* RECORDED DATA *
* * * * * * * * *

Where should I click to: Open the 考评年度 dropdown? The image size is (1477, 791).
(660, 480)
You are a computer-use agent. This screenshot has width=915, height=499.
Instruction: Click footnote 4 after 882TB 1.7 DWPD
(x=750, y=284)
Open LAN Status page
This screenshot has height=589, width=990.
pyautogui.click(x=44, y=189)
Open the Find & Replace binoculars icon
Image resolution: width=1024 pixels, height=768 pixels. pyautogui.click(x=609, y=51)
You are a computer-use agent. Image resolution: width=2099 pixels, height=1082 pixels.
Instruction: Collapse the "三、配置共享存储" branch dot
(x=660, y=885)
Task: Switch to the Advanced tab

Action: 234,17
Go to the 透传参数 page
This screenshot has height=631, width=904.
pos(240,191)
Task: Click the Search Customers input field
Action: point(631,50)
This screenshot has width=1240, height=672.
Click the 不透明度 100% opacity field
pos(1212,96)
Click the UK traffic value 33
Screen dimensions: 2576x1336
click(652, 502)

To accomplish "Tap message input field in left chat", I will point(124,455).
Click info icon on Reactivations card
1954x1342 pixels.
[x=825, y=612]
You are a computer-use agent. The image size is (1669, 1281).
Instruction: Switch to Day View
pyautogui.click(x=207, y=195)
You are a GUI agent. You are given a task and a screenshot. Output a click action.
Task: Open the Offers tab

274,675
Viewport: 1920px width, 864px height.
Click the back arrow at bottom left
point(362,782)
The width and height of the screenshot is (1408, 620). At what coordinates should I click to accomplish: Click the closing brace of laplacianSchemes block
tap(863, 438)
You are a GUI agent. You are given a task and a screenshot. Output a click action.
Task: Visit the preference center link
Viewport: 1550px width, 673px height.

* * * * * * * * *

How many lines of the records above contain the word "should"? Reply with the number only.

* EXERCISE RESPONSE *
2